### [Exercise requirements]
Give again, exactly and without pictures, the lines running from the line with "Click the 'Element" to the end of the records below.

### [Data shown]
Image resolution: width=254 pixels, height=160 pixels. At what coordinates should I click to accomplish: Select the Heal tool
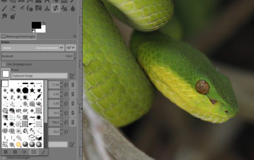coord(56,8)
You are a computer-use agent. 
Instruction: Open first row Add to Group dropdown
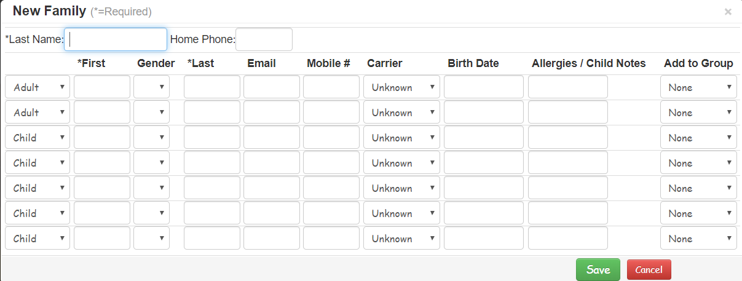(698, 87)
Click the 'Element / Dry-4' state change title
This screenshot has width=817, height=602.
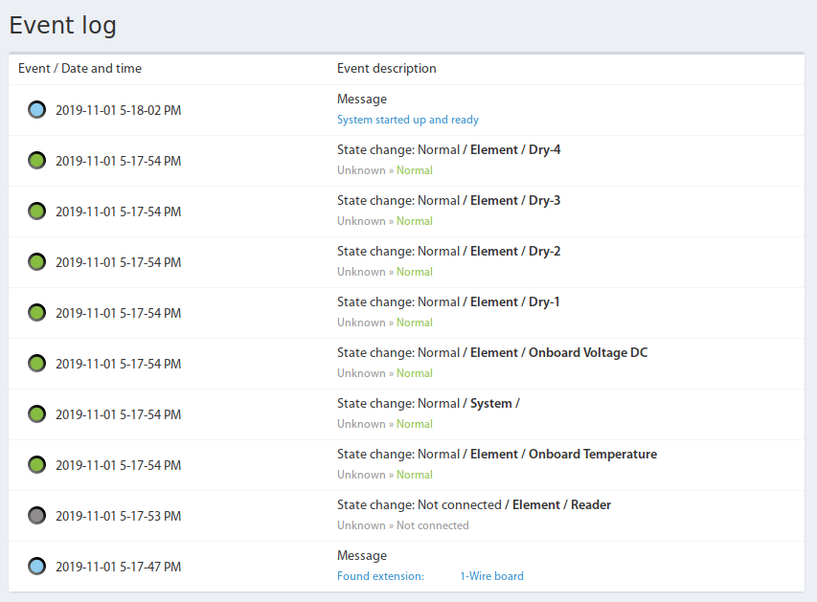click(515, 150)
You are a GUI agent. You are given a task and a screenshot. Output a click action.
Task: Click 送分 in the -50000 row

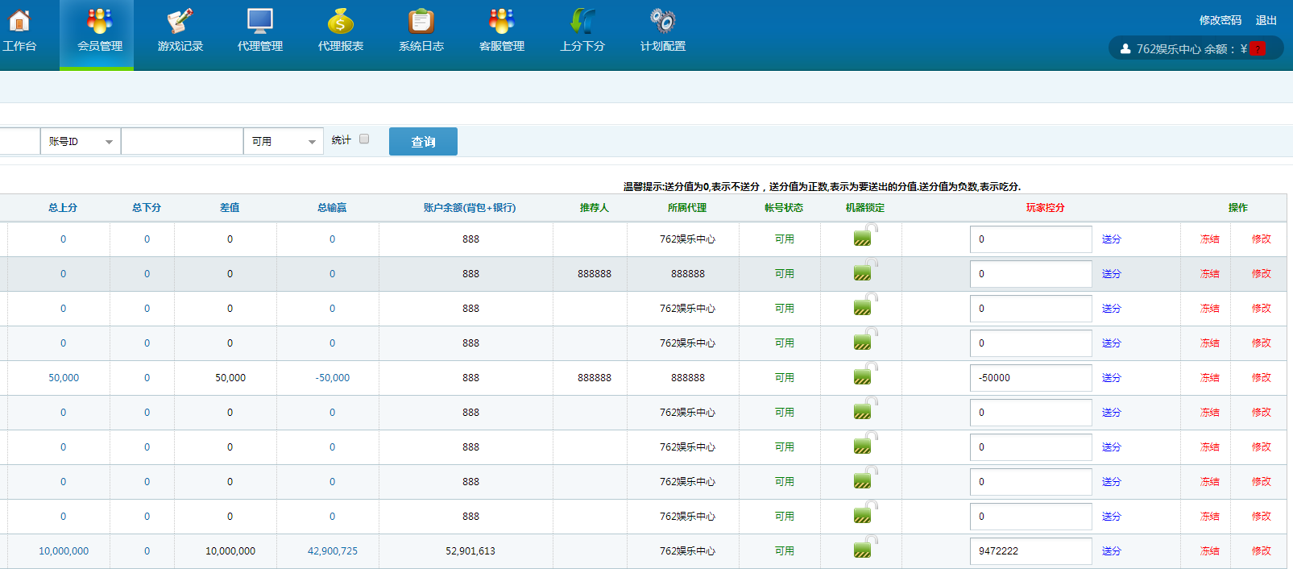pos(1111,378)
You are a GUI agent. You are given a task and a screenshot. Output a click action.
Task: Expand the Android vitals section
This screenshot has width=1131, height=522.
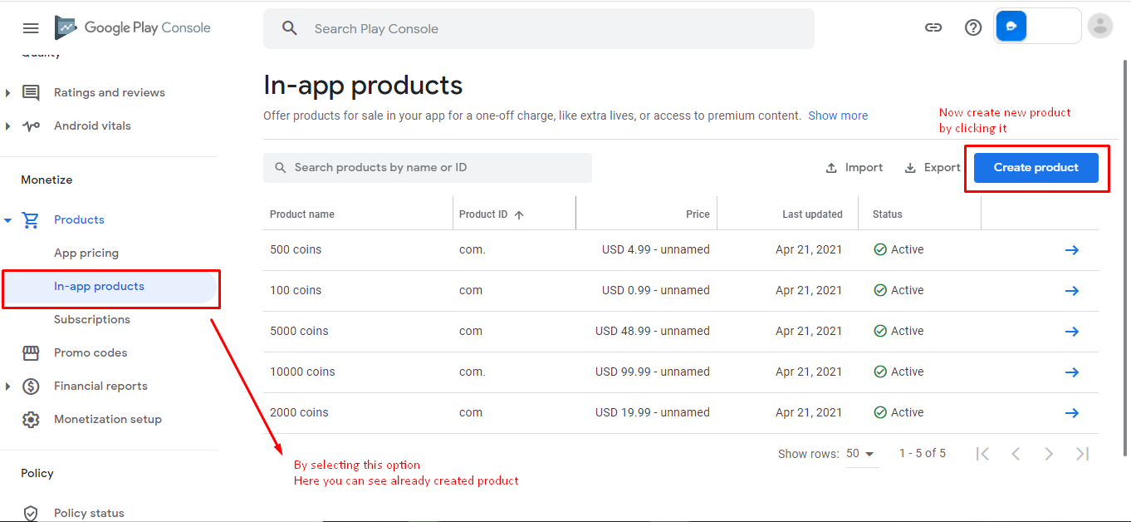tap(8, 126)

### [Completed exercise]
Click the 'Element / Dry-4' state change title
This screenshot has width=817, height=602.
click(515, 150)
You are a GUI agent. You are given a task and a screenshot. Output a click action.
Task: Click 送分 in the -50000 row

pos(1111,378)
You are a GUI agent. You are given a task and a screenshot. Output a click action.
Task: Expand the Android vitals section
This screenshot has width=1131, height=522.
tap(8, 126)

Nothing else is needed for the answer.